Neck of femur fracture
The hip is a ball-and-socket joint where the head of the thigh bone (femur) acts as a ball that fits into the rounded socket of the hip bone (acetabulum). The neck of the femur is the region just below the ball of the hip joint.
A femoral neck fracture is a particular type of hip fracture that occurs at the femoral neck. When a femoral neck fracture occurs, the ball is essentially disconnected from the rest of the femur. Fractures to the femoral neck can completely or partially disconnect the femoral head from the rest of the femur. Femoral neck fractures may be displaced, where the bone is moved out of its original position, or non-displaced, where there is no instability of the bone.
With femoral neck fractures, the blood supply to the fractured portion of bone is often damaged. When blood flow is disrupted, fractures are at high risk of incorrect healing, especially when the fracture is significantly out of position. Due to this blood supply problem with femoral neck fractures, the recommended treatment is often a partial hip replacement.
- Radiating pain in the knee
- Inability to bear weight
- Shortening or sideways rotation of the affected leg
- Increased pain in the hip during rotation of the leg
- Swelling on the side of the hip
Diagnosis may involve:
- Medical history review
- Physical examination
Procedures for fixation
Treatment of a femoral neck fracture depends on several factors and can be fixed in a number of ways, such as with a short gamma nail, long gamma nail or partial replacement (hemiarthroplasty).
Important factors include the amount of displacement of the fracture and the age of the patient. Usually with patients under 60 years old, every effort is made to avoid a partial hip replacement. Hip replacements can work very well for less active patients, but they tend to wear out in more active patients.
A hip hemiarthroplasty is half of a total hip replacement. In this procedure, the ball of the ball-and-socket joint is removed, and a metal implant is inserted into the joint. Hip hemiarthroplasty is more suited to patients with displaced fractures because of the potential complications with trying to repair these fractures.
The procedure is performed under general anesthesia or spinal anesthesia. An incision is made over the outside of the hip. The fractured femoral head is removed, and replaced with a metal implant. In most cases of femoral neck fractures, the socket is left as it is.
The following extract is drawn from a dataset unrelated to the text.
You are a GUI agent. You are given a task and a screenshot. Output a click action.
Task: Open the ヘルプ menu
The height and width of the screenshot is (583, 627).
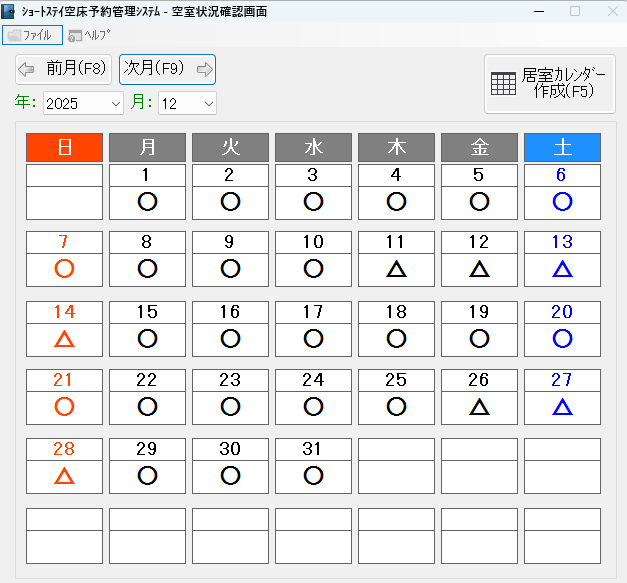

Rehabilitation is initiated immediately and patients can usually walk with their full weight on the implant. Patients tend to feel much better after the surgery, and usually return to walking quite quickly.
Any ongoing pain can be managed with medicines and physical therapy will help you to regain the motion and strength of your hip joint. The duration of your therapy will depend on several factors, including your age and overall fitness.
Brief episodes of pain and/or stiffness are common after a hemiarthroplasty. However, prolonged discomfort in your replaced hip should not be expected. If the operation is successful, there are no complications and you follow your physical therapy plan, your new hip should give you long and healthy usage. Strengthening exercises may be required for up to a year after surgery and you may have to permanently avoid or reduce activities that require heavy lifting, climbing or running.